TEXTO PARA LEITURA ->
——————————

Festivais de
gastronomia valorizam cozinhas regionais
De uma das máximas que cunhou o político francês amante da
boa mesa Brillat-Savarin, ‘Diga-me o que comes e eu te direi quem és’,
corrompe-se o final transformando-o em ‘diga-me o que comes e eu te direi de
onde vens. É com esse espírito que chefs
de cozinha brasileiros, soldadinhos de chumbo de Alex Atala espalhados pelo
país, e neobrasilianistas como Suaudeau e Troisgros, vem defendendo com unhas e
dentes os nossos produtos tão tupiniquins.
Fala-se aqui não só de gueroba, aviú, pinhão ou farinhas de
mandioca artesanais, mas também de preparos como mogicas, carurus, vatapás e
cuxás. Para aqueles que desconhecem um
ou outro desses exemplos, fica o recado: a gastronomia regional brasileira
junto com seus riquíssimos insumos está decolando.

——————————

LINHAS DE DADOS ->
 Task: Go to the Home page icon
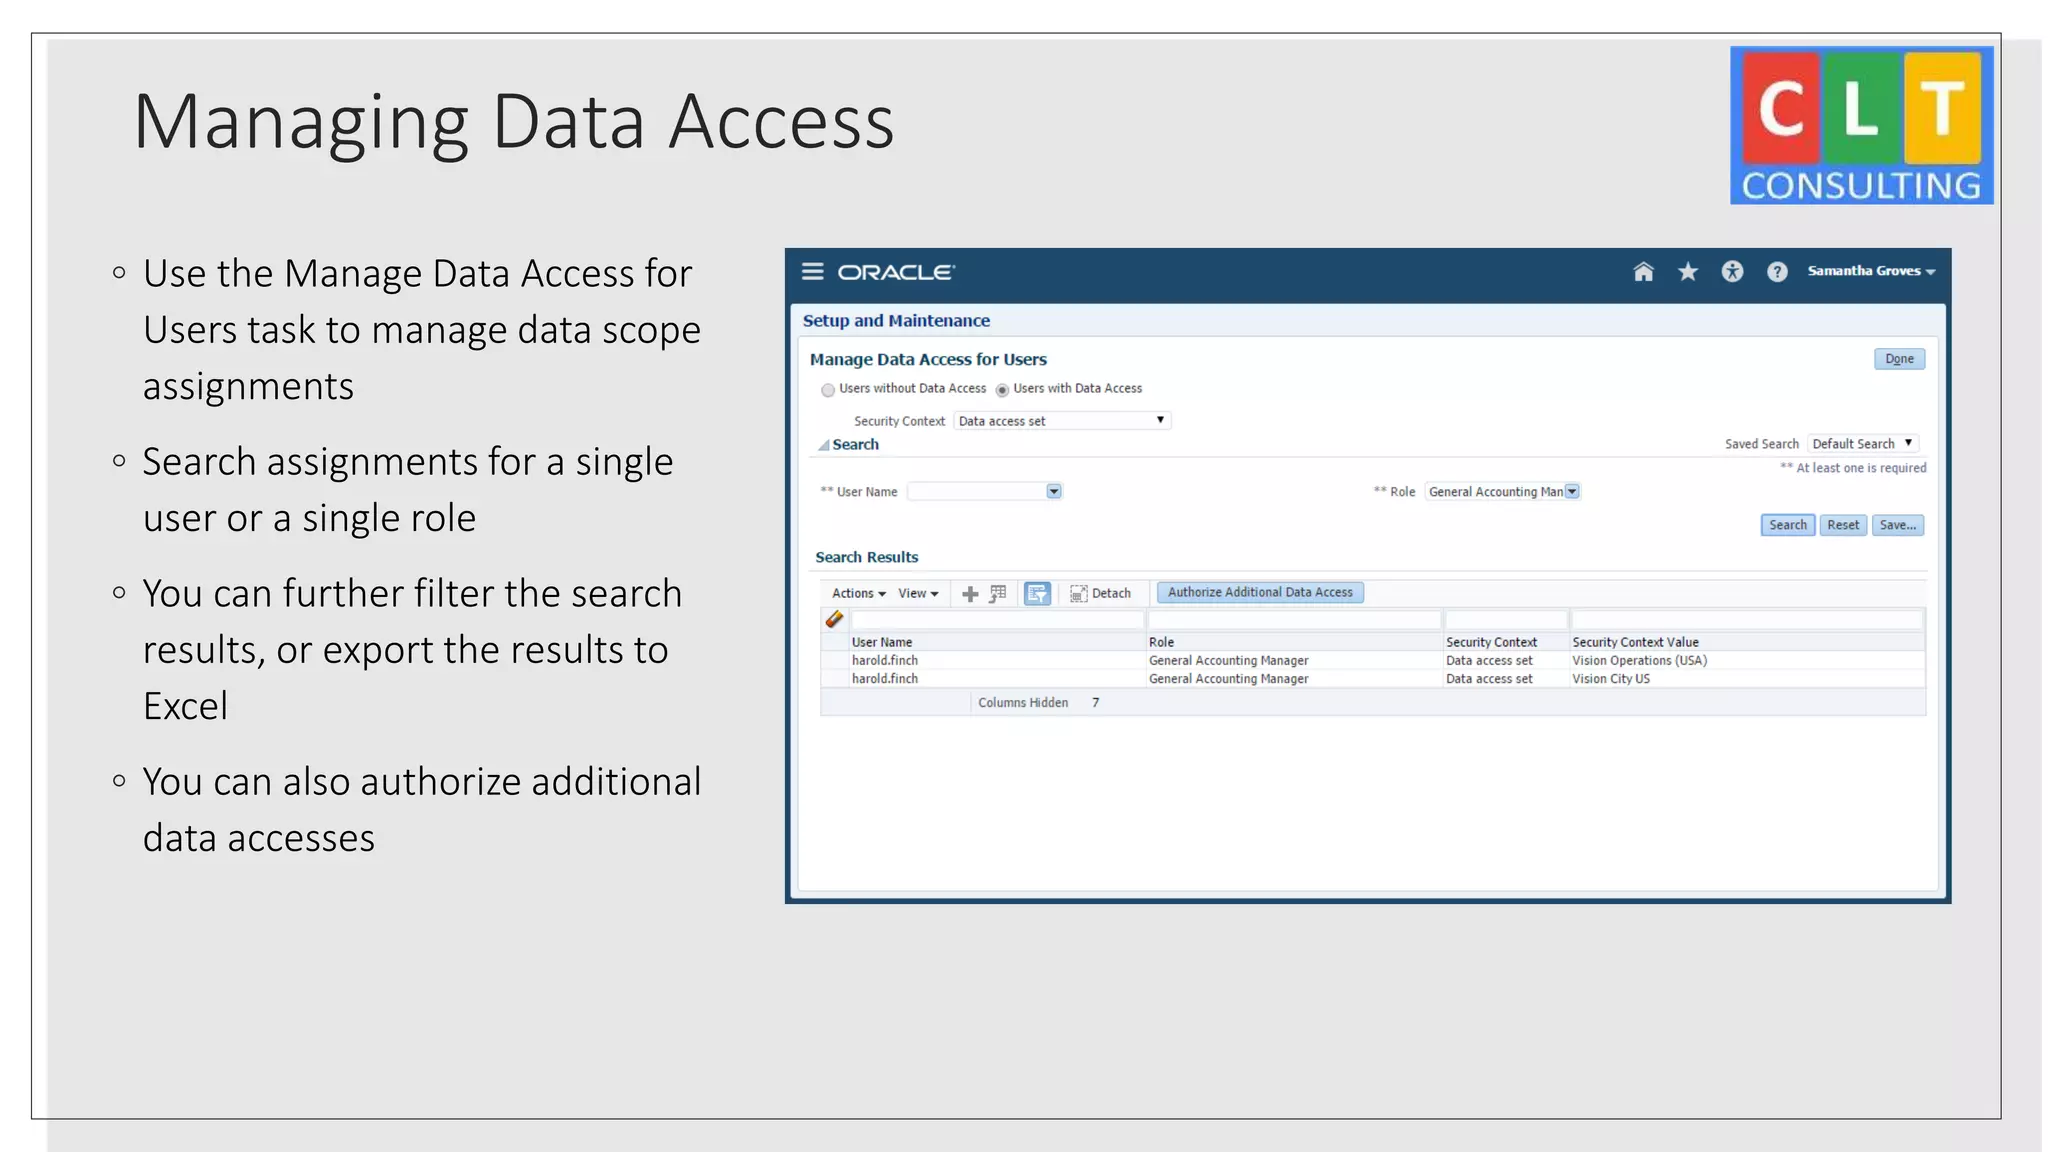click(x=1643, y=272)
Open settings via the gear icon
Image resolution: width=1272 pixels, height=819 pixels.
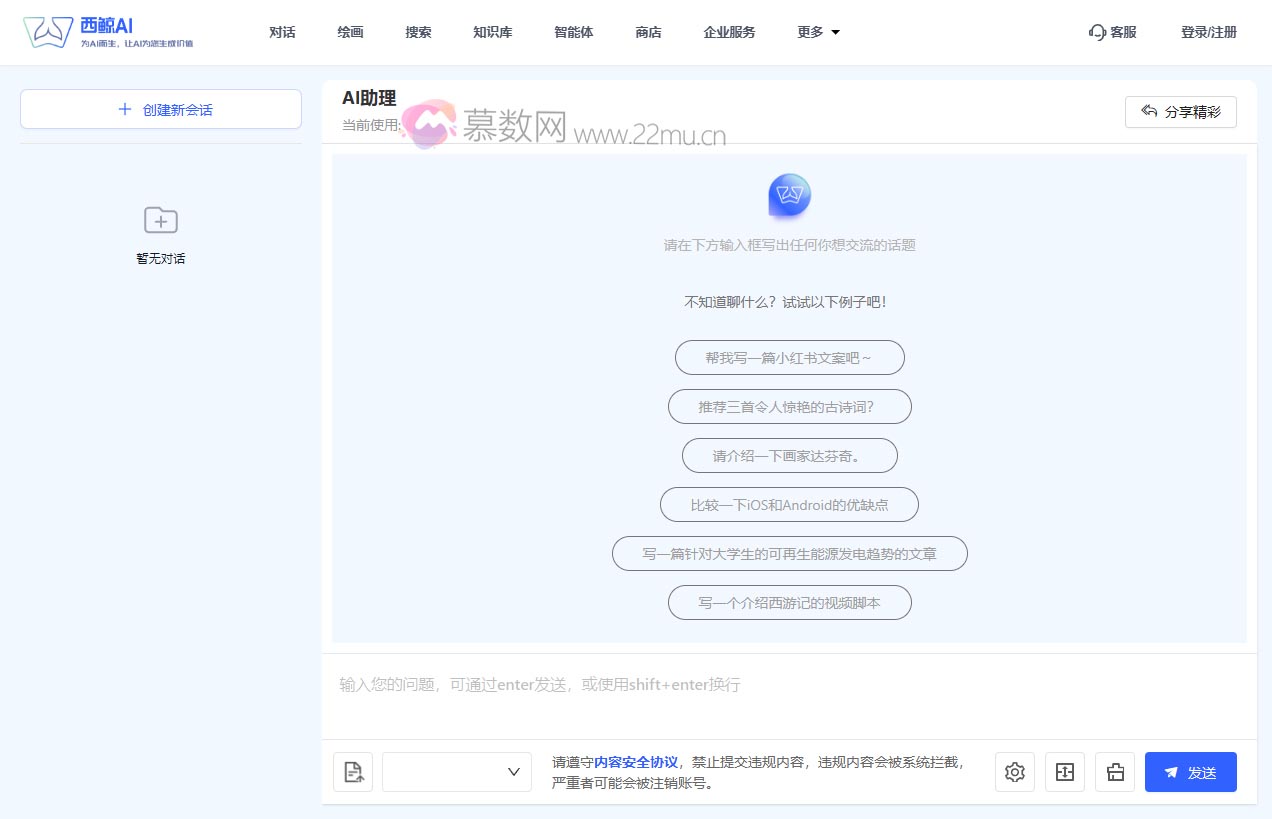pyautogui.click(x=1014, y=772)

——————————

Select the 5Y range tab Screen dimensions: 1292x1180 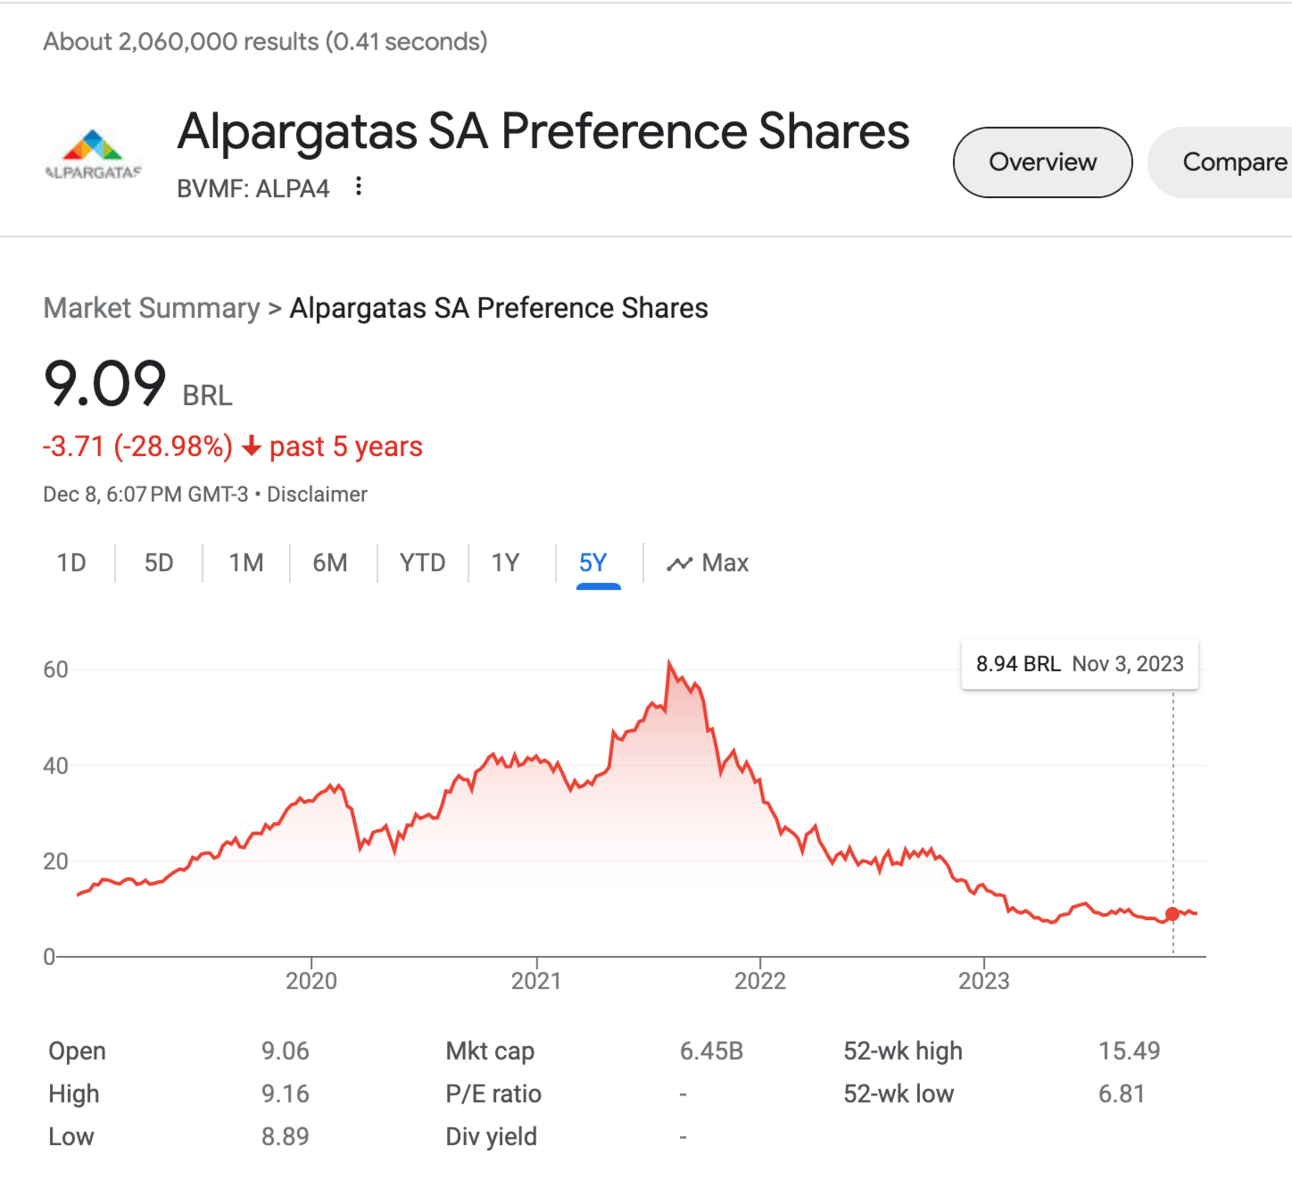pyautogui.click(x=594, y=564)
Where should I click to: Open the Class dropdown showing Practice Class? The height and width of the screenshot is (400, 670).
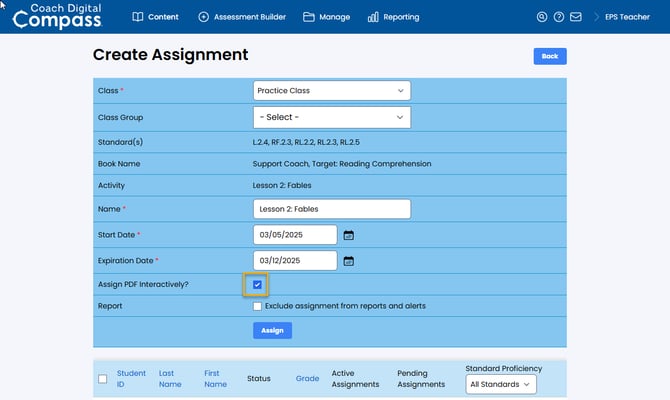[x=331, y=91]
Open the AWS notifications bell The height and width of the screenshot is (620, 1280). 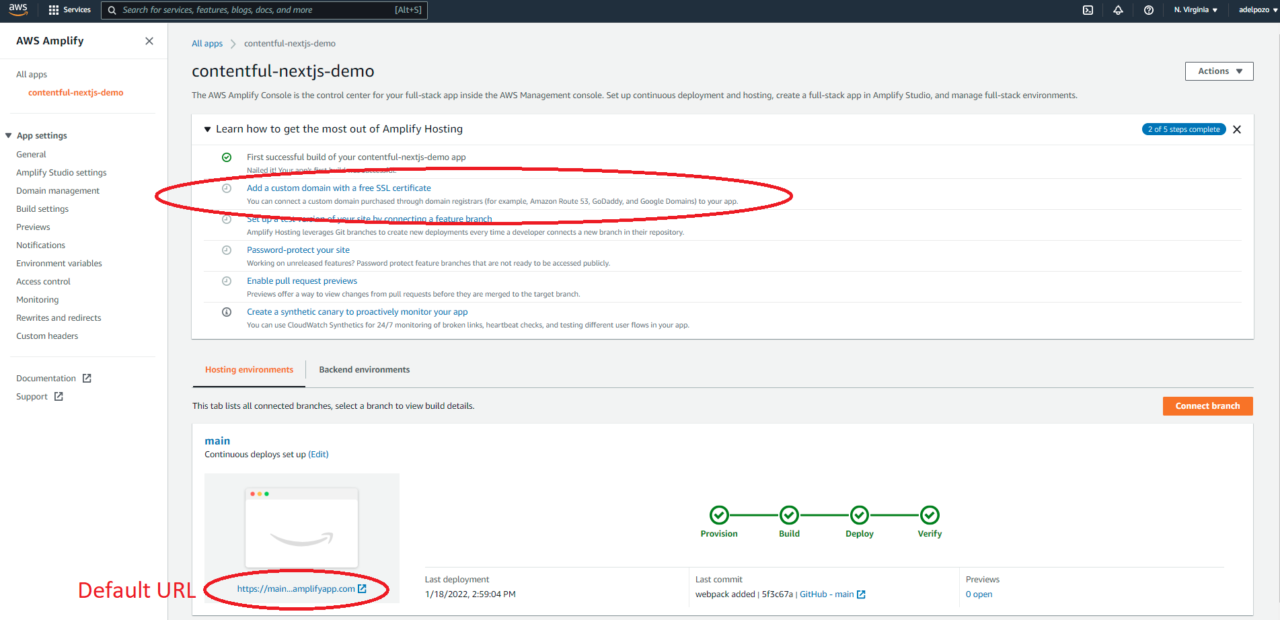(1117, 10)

——————————

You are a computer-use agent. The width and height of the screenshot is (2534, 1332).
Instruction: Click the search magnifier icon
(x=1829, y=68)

——————————

OBJETIVO -> Cite literalmente o trecho do texto sobre os festivais de gastronomia que começa em "Festivais de" e segue até "produtos tão tupiniquins.". Estas linhas vêm de outra fonte.

RESPOSTA DA TAREFA ->
Festivais de
gastronomia valorizam cozinhas regionais
De uma das máximas que cunhou o político francês amante da
boa mesa Brillat-Savarin, ‘Diga-me o que comes e eu te direi quem és’,
corrompe-se o final transformando-o em ‘diga-me o que comes e eu te direi de
onde vens. É com esse espírito que chefs
de cozinha brasileiros, soldadinhos de chumbo de Alex Atala espalhados pelo
país, e neobrasilianistas como Suaudeau e Troisgros, vem defendendo com unhas e
dentes os nossos produtos tão tupiniquins.